The final factor is that, as a result of the transaction, the person or property of the purchaser is placed under the control of the seller, subject to the risk of carelessness by the seller or his agents. Berlangieri, 76 P.3d at 1109-10. The Berlangieri court held that the sixth Tunkl factor weighed against enforcing the recreational release at issue in that case reasoning that plaintiff, who was a novice horseback rider, “could not independently verify that his saddle was mounted properly.” 76 P.3d at 1113. As such, the court held, Berlangieri was clearly subject to the risk of carelessness by the defendant's employees. Id. at 1112-13.

With this in mind, the inquiry goes to determining whether an apparent discrepancy of knowledge, skill and experience existed in the context in which liability is being exempted. In addressing this factor, Plaintiff, in conclusory fashion, states only that his person and safety were under UPS's control and that he faced the risk of carelessness at the hands of UPS and their agent, Defendant Lane. Doc. 45 at 9. Plaintiff does not provide any information about his knowledge, skill or experience as a security guard that he brought to bear on his work environment at the time he accepted employment and signed the Waiver & Release thereby placing him at risk of UPS's carelessness. Moreover, the Waiver & Release did not leave Plaintiff without a remedy even if UPS and/or its employees acted carelessly.

Importantly this transaction did not involve Plaintiff's purchase of services or products from a seller of which he was unfamiliar and therefore subjected himself to Defendants' carelessness in the face of that kind of transaction. Instead, in exchange for employment, Plaintiff signed a workers' compensation disclaimer whereby he waived his right to sue Allied's clients for damages related to injuries covered under the New Mexico Workers' Compensation Act. Thus, Plaintiff's conclusory argument in the context of the transaction at issue here fails to address the relevant inquiry as to the sixth factor described in Berlangieri.

The Court, therefore, finds this factor is not dispositive either way as to the enforceability of the Waiver & Release.

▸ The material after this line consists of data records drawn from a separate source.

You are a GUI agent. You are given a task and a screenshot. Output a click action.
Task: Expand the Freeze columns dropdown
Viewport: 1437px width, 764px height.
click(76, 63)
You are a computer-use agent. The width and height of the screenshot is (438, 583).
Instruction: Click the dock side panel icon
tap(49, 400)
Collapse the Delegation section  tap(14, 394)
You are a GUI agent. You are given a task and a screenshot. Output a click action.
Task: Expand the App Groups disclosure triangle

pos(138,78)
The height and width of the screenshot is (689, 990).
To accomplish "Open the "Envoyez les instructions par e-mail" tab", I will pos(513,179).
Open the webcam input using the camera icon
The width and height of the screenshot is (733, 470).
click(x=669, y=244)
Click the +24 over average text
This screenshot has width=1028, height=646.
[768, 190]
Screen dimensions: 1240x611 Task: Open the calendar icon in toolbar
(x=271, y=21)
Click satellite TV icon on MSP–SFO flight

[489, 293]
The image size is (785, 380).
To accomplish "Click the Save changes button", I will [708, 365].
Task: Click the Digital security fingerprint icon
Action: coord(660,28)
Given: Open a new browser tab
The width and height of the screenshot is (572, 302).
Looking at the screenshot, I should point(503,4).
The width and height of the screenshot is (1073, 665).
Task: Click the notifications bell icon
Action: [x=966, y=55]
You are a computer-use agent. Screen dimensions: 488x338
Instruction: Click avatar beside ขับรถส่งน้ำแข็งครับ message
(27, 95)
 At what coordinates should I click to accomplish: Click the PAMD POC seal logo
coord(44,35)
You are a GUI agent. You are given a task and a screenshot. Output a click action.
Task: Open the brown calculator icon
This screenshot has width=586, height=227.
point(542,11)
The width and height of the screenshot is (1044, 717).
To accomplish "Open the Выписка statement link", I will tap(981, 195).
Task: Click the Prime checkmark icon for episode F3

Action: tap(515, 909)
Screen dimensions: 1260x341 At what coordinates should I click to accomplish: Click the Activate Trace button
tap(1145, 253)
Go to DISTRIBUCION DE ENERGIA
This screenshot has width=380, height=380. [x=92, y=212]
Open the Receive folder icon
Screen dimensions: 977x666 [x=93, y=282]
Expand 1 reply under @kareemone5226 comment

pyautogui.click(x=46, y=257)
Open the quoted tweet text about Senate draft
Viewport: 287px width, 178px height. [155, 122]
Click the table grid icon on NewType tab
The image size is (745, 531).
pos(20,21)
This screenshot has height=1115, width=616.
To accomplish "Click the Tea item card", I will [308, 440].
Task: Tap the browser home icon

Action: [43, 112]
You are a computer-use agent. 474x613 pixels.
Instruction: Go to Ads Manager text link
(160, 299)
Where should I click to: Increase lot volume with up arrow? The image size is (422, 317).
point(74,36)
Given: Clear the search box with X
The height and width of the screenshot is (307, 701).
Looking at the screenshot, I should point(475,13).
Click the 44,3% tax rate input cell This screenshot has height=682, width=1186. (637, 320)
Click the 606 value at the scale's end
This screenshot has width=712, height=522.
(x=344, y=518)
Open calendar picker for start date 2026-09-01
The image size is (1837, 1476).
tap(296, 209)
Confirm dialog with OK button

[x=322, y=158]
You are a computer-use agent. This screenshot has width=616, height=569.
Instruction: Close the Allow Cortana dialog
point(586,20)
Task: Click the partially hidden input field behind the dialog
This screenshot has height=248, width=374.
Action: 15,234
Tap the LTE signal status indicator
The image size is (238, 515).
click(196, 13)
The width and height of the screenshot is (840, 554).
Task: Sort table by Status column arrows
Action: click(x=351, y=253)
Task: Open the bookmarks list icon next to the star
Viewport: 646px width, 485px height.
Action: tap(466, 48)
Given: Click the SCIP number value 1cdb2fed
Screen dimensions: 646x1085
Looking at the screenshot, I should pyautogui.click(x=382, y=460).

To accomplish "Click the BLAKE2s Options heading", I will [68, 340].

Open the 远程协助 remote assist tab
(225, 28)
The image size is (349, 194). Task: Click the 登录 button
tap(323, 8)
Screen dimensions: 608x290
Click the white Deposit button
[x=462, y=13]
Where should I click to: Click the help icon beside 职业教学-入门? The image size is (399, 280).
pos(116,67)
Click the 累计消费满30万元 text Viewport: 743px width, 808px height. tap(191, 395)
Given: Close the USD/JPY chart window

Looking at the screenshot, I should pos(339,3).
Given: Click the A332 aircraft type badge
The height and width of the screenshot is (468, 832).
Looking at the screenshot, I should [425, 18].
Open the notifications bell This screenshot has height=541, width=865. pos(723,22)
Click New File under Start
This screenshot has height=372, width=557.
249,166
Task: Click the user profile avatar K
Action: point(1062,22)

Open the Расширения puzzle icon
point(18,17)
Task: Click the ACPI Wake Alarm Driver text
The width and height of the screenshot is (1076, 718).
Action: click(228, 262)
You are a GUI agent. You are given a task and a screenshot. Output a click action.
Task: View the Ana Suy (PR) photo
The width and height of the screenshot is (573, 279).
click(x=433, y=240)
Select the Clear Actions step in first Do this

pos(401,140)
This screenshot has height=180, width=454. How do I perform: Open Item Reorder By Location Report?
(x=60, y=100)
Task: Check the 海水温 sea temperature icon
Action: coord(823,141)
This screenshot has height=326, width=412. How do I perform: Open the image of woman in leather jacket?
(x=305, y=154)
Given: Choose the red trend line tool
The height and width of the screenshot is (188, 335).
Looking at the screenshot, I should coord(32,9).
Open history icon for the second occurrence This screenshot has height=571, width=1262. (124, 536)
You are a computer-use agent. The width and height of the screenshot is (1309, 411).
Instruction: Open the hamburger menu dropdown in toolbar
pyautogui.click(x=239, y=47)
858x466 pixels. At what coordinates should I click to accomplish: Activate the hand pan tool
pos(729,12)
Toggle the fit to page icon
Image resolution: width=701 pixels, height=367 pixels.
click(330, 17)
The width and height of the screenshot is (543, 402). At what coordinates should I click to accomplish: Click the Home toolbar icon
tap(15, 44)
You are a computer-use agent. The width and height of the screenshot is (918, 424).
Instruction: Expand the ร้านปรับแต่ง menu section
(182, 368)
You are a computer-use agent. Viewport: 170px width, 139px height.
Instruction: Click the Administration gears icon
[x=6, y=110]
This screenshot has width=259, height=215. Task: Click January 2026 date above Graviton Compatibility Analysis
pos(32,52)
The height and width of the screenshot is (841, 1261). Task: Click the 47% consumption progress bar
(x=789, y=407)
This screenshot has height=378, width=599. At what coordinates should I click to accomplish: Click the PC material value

3. The Waiver & Release Does Not Release Intentional Tortious Conduct

Defendants argue that the Waiver & Release does not trigger the public policy rule against enforcement of contracts for harms caused intentionally or recklessly. Doc. 37 at 9. They further argue that Plaintiff has presented no material or admissible evidence that any UPS employee acted recklessly toward or intentionally harmed Plaintiff. Id. at 6, 9-10, Doc. 48 at 12, 7-9. Doc. 37 at 6. Plaintiff contends that Defendants' own recklessness which caused his injury invalidates the Waiver & Release. Doc. 45 at 10-11.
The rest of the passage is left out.